■ **DIRECTIONS FOR THIS TASK**
Find the lines in the records below that contain "computer", and report each of them.

^^^^^^^^^^^^^^^^

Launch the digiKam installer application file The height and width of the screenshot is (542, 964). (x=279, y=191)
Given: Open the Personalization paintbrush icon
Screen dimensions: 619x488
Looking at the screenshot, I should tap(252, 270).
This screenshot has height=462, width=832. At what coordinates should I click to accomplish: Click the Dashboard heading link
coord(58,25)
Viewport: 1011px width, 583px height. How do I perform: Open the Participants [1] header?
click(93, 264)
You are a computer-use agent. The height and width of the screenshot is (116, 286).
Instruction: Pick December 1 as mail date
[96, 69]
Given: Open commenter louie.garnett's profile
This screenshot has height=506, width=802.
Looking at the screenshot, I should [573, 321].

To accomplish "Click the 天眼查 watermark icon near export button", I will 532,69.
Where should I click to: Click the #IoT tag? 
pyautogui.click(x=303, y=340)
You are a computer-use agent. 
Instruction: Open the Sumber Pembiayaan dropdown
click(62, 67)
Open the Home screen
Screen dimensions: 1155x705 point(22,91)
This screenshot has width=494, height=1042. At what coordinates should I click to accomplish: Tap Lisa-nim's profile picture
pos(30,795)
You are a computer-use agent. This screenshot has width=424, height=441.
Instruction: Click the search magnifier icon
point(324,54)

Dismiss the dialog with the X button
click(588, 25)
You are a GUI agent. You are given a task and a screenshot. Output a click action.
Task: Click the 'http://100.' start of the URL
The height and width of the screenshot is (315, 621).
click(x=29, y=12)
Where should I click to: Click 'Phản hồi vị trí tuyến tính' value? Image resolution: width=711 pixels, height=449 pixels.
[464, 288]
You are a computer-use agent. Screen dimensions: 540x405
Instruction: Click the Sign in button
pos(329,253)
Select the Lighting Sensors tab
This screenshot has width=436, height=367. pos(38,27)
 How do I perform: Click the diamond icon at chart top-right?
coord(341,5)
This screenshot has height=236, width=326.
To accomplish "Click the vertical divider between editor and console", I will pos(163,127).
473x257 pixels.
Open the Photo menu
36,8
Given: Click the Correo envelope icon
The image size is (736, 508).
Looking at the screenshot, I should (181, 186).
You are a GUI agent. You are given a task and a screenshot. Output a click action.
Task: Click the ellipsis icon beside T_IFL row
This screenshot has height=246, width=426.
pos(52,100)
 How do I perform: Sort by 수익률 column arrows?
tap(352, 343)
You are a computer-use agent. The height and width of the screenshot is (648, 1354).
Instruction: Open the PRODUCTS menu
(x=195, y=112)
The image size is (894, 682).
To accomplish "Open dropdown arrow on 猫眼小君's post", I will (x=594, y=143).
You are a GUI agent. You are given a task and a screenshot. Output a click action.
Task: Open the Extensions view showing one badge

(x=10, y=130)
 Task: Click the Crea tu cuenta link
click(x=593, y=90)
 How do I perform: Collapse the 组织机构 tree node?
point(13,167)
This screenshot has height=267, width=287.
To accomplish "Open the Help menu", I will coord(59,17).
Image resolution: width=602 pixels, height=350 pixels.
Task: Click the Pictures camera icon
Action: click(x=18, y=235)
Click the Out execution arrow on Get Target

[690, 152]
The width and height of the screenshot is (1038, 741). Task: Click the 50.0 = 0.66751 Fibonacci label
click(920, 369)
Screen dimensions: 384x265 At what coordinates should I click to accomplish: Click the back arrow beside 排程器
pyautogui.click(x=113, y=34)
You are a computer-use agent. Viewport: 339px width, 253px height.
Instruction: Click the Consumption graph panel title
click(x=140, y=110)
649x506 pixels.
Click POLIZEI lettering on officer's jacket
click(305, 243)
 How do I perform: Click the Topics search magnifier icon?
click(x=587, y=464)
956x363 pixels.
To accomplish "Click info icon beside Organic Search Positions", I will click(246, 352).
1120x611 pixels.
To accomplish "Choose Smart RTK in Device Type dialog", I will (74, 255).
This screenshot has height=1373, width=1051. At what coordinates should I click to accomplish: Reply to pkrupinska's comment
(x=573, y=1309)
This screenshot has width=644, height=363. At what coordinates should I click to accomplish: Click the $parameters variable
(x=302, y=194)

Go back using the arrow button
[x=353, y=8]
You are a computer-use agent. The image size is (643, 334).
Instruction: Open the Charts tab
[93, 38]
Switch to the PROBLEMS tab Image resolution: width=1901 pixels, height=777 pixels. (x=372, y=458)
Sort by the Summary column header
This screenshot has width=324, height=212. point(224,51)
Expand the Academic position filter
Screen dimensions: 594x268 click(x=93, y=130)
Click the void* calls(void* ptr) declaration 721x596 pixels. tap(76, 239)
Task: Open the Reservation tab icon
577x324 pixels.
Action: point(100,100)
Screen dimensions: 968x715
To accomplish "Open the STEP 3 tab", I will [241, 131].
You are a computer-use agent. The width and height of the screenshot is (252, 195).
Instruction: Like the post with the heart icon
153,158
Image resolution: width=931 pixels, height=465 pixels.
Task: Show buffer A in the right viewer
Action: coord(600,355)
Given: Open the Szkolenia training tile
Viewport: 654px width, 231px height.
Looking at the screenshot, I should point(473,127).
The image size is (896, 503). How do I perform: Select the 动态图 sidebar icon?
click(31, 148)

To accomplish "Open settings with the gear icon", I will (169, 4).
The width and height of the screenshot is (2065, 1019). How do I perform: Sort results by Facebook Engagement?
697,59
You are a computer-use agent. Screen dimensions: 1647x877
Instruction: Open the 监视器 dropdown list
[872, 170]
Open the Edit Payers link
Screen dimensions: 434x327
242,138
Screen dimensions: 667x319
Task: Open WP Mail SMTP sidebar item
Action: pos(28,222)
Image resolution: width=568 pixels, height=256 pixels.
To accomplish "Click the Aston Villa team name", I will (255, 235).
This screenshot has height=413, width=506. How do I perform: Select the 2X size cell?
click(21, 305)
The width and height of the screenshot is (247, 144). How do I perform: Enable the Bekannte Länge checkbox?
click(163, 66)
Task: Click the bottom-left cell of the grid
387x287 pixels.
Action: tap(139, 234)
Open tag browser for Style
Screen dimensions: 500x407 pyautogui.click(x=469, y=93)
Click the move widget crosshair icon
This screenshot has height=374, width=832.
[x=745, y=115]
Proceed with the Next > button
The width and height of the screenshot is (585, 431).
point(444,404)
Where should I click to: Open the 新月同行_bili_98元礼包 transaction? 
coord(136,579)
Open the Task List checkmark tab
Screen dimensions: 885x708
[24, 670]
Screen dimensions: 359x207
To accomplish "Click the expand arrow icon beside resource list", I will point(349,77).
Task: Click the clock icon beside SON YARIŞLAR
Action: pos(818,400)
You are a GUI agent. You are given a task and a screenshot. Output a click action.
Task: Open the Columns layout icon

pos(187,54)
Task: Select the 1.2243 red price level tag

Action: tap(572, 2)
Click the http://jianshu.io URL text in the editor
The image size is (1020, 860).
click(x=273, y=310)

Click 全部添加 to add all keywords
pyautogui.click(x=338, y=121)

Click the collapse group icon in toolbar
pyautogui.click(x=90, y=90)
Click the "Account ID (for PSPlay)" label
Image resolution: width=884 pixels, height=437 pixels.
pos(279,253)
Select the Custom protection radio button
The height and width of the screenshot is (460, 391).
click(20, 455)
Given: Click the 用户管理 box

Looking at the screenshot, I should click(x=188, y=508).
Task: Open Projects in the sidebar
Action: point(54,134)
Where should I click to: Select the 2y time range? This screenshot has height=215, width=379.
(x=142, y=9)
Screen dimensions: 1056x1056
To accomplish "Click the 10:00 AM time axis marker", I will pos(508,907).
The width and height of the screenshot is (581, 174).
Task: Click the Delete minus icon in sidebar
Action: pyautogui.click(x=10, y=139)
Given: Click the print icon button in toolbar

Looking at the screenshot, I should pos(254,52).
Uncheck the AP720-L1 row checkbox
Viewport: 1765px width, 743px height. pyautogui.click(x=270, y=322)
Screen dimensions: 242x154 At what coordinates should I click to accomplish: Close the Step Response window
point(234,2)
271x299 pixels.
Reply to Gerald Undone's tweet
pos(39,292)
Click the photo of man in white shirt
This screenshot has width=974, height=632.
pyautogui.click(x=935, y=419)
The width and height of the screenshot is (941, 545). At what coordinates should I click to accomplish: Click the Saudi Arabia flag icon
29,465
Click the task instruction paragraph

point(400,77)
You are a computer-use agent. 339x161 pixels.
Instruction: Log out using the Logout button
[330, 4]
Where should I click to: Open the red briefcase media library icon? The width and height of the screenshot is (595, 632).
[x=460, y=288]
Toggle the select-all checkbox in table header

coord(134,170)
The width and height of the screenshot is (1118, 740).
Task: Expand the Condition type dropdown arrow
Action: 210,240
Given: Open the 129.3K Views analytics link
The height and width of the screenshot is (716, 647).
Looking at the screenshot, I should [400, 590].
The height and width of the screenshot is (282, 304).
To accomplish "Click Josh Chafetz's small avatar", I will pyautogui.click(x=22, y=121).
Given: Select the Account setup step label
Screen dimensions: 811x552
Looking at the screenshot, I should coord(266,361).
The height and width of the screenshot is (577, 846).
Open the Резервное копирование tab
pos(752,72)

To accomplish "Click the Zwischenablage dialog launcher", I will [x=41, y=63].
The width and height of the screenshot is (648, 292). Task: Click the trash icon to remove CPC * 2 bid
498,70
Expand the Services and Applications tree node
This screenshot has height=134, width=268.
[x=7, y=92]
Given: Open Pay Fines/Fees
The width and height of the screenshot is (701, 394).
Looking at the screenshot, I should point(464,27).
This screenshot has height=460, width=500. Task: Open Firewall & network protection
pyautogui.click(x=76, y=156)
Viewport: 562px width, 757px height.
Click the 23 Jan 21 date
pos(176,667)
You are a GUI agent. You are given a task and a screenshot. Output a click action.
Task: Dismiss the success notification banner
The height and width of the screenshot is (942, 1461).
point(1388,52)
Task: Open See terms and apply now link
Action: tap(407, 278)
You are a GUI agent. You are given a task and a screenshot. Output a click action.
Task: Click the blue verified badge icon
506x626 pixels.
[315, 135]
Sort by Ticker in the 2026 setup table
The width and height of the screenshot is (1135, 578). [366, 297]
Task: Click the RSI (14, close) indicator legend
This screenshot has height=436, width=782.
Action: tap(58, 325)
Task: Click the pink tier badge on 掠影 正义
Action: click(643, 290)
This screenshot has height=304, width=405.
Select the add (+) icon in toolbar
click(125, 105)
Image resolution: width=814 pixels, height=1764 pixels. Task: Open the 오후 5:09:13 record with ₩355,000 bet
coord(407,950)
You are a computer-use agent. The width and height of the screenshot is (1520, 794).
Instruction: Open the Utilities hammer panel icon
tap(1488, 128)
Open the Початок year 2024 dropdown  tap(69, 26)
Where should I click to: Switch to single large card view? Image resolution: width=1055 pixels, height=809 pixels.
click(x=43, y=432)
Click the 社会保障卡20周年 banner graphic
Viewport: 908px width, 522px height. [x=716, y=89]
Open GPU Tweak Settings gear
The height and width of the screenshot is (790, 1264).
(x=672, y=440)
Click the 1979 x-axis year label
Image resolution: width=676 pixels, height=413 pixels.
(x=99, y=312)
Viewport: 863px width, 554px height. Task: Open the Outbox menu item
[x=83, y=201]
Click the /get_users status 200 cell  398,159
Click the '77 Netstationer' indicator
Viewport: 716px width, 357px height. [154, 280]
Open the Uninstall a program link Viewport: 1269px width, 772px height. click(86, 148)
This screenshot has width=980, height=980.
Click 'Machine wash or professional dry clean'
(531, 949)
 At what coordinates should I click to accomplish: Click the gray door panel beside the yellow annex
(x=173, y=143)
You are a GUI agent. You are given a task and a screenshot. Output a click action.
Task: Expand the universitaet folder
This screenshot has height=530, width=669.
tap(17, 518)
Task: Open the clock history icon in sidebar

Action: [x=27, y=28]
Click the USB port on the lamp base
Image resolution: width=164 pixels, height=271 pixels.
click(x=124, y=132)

^^^^^^^^^^^^^^^^

■ **ANSWER SECTION**
You are a computer-use agent. The height and width of the screenshot is (116, 286).
You are a computer-use agent. 
You are a computer-use agent. This screenshot has width=424, height=441.
You are a computer-use agent. Screen dimensions: 540x405
You are a computer-use agent. The height and width of the screenshot is (648, 1354).
You are a computer-use agent. Viewport: 339px width, 253px height.
You are a computer-use agent. The image size is (643, 334).
You are a computer-use agent. The width and height of the screenshot is (252, 195).
You are a computer-use agent. Screen dimensions: 1647x877
You are a computer-use agent. 339x161 pixels.
You are a computer-use agent. The width and height of the screenshot is (1520, 794).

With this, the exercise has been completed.